§ **Your instructions**
Line by line, copy out the data that follows.

Stored entries
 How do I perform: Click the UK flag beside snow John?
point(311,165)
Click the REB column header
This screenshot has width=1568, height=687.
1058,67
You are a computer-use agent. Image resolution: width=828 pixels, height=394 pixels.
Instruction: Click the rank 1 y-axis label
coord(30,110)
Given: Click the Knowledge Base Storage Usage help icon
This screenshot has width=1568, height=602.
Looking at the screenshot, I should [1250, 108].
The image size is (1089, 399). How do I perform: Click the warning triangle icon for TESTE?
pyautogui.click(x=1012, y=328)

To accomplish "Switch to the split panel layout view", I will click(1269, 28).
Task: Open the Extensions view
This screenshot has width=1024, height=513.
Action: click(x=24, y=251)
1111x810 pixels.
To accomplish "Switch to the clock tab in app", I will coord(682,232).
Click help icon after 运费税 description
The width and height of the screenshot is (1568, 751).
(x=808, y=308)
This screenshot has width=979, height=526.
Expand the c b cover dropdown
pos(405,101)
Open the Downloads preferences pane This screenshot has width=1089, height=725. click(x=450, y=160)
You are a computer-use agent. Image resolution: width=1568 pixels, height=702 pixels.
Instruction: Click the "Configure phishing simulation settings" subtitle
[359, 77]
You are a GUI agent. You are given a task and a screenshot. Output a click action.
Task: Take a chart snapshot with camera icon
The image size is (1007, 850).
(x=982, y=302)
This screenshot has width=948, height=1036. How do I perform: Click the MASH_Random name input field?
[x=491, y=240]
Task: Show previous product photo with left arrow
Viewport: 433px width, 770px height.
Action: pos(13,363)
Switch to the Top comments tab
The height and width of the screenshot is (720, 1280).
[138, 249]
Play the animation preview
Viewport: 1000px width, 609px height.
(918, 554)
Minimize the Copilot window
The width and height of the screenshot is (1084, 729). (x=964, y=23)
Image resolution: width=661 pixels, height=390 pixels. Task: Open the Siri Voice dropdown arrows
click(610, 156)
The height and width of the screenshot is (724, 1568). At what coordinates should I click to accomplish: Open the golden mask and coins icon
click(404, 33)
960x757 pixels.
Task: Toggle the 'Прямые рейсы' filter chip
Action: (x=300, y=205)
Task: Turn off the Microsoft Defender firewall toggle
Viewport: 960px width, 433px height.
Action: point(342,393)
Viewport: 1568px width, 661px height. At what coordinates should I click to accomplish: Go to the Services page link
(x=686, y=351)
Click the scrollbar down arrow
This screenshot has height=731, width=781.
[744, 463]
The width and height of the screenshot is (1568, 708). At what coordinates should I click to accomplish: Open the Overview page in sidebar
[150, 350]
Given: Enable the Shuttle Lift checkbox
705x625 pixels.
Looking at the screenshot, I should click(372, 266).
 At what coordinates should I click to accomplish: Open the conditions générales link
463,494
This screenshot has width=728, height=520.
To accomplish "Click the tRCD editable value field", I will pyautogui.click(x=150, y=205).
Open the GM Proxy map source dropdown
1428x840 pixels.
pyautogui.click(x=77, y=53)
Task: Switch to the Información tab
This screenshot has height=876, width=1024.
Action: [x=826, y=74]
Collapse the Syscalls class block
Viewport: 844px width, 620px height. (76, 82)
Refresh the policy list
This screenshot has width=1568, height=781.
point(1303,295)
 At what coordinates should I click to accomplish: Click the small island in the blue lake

§ **Solution to this problem**
 How do I perform: Click the UK flag beside snow John?
point(311,165)
Click the REB column header
This screenshot has width=1568, height=687.
1058,67
You are a computer-use agent. Image resolution: width=828 pixels, height=394 pixels.
Instruction: Click the rank 1 y-axis label
coord(30,110)
Given: Click the Knowledge Base Storage Usage help icon
This screenshot has width=1568, height=602.
Looking at the screenshot, I should [1250, 108].
The image size is (1089, 399). How do I perform: Click the warning triangle icon for TESTE?
pyautogui.click(x=1012, y=328)

To accomplish "Switch to the split panel layout view", I will click(1269, 28).
Task: Open the Extensions view
This screenshot has width=1024, height=513.
Action: click(x=24, y=251)
1111x810 pixels.
To accomplish "Switch to the clock tab in app", I will coord(682,232).
Click help icon after 运费税 description
The width and height of the screenshot is (1568, 751).
(x=808, y=308)
This screenshot has width=979, height=526.
Expand the c b cover dropdown
pos(405,101)
Open the Downloads preferences pane This screenshot has width=1089, height=725. click(x=450, y=160)
You are a computer-use agent. Image resolution: width=1568 pixels, height=702 pixels.
Instruction: Click the "Configure phishing simulation settings" subtitle
[359, 77]
You are a GUI agent. You are given a task and a screenshot. Output a click action.
Task: Take a chart snapshot with camera icon
The image size is (1007, 850).
(x=982, y=302)
This screenshot has width=948, height=1036. How do I perform: Click the MASH_Random name input field?
[x=491, y=240]
Task: Show previous product photo with left arrow
Viewport: 433px width, 770px height.
Action: pos(13,363)
Switch to the Top comments tab
The height and width of the screenshot is (720, 1280).
[138, 249]
Play the animation preview
Viewport: 1000px width, 609px height.
(918, 554)
Minimize the Copilot window
The width and height of the screenshot is (1084, 729). (x=964, y=23)
Image resolution: width=661 pixels, height=390 pixels. Task: Open the Siri Voice dropdown arrows
click(610, 156)
The height and width of the screenshot is (724, 1568). At what coordinates should I click to accomplish: Open the golden mask and coins icon
click(404, 33)
960x757 pixels.
Task: Toggle the 'Прямые рейсы' filter chip
Action: (x=300, y=205)
Task: Turn off the Microsoft Defender firewall toggle
Viewport: 960px width, 433px height.
Action: point(342,393)
Viewport: 1568px width, 661px height. At what coordinates should I click to accomplish: Go to the Services page link
(x=686, y=351)
Click the scrollbar down arrow
This screenshot has height=731, width=781.
[744, 463]
The width and height of the screenshot is (1568, 708). At what coordinates should I click to accomplish: Open the Overview page in sidebar
[150, 350]
Given: Enable the Shuttle Lift checkbox
705x625 pixels.
Looking at the screenshot, I should click(372, 266).
 At what coordinates should I click to accomplish: Open the conditions générales link
463,494
This screenshot has width=728, height=520.
To accomplish "Click the tRCD editable value field", I will pyautogui.click(x=150, y=205).
Open the GM Proxy map source dropdown
1428x840 pixels.
pyautogui.click(x=77, y=53)
Task: Switch to the Información tab
This screenshot has height=876, width=1024.
Action: [x=826, y=74]
Collapse the Syscalls class block
Viewport: 844px width, 620px height. (76, 82)
Refresh the policy list
This screenshot has width=1568, height=781.
point(1303,295)
 At what coordinates should I click to accomplish: Click the small island in the blue lake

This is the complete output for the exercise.